◆ **Exercise details**
In these records, how many lines contain "Grade"? Please reply with the number only.

◆ **Available data**
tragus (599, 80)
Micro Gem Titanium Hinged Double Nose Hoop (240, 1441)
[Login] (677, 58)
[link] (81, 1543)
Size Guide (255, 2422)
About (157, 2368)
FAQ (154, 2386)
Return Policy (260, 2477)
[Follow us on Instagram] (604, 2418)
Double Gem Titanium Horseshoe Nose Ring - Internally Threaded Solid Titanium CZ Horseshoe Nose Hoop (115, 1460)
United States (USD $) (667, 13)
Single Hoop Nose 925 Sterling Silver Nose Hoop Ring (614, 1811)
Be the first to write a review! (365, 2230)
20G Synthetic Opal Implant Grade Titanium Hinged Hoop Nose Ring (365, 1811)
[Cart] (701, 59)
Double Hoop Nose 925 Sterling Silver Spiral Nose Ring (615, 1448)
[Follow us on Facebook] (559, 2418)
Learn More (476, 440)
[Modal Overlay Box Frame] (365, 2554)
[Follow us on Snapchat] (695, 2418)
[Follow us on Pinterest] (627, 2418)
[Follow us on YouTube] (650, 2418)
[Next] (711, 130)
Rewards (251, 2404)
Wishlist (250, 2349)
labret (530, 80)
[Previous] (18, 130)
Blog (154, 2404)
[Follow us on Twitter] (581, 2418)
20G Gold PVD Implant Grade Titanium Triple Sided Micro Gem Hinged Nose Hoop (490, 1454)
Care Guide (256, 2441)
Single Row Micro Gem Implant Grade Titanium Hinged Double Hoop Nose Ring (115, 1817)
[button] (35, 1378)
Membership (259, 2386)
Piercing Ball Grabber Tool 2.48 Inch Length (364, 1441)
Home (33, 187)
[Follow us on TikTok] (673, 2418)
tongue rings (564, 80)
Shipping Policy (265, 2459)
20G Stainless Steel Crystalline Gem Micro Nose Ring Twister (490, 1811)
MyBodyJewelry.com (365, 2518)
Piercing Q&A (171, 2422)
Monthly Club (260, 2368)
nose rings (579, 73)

◆ **Output of the exercise**
3